→ TAREA PENDIENTE: Según el pasaje mostrado, ¿qué río intentaban cruzar a nado Óscar y su hija Valeria?

Los medios de comunicación subrayan estos días dos tragedias mexicanas en sus portadas: la de Óscar y su hija Valeria, ahogados en la frontera al intentar cruzar a nado el Río Bravo, y la de un supuesto implicado en la desaparición de los 43 estudiantes en Iguala, a quien la Policía al parecer interroga utilizando la tortura.
La imagen del salvadoreño y de la niña de 2 años, abrazados bocabajo sobre la orilla del río que separa Estados Unidos de México, ilustra el tamaño del drama que sufren miles de centroamericanos, y también las dimensiones de su desesperación. Ambos resultan tan enormes que la propia conciencia de ellos debería resultar suficiente para al menos alterar las premisas migratorias del mundo desarrollado.

→ DATOS PROPORCIONADOS:
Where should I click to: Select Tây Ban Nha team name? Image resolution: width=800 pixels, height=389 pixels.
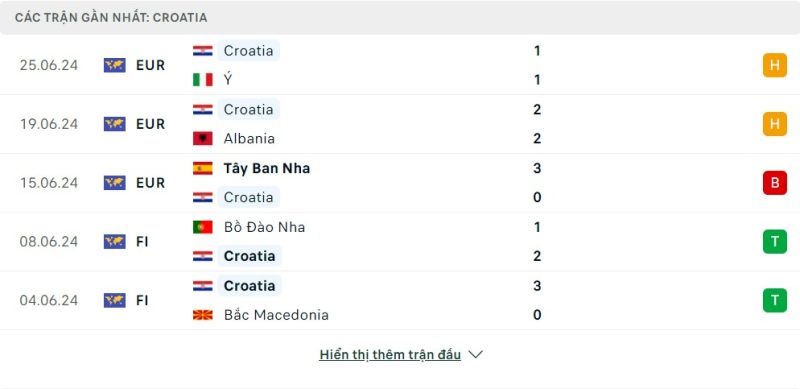[267, 168]
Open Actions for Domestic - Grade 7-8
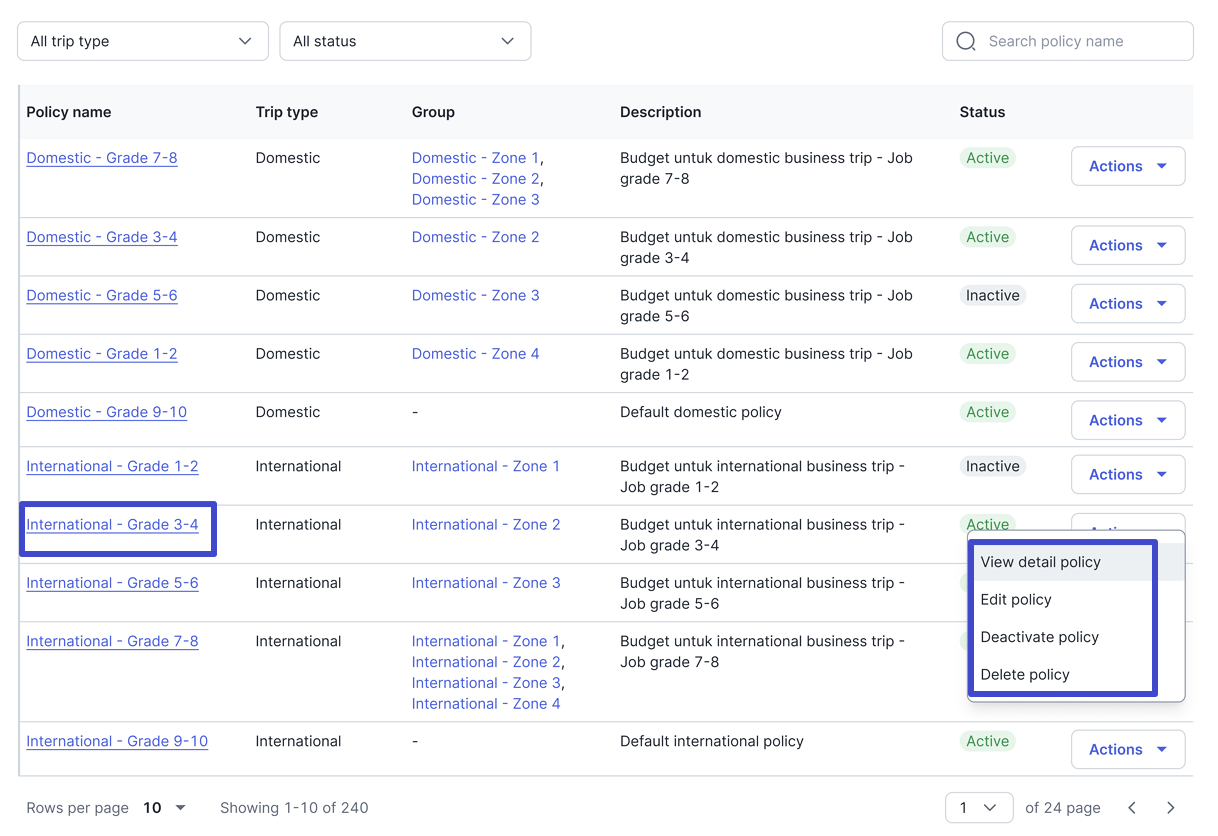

→ RESPUESTA FINAL: El Río Bravo.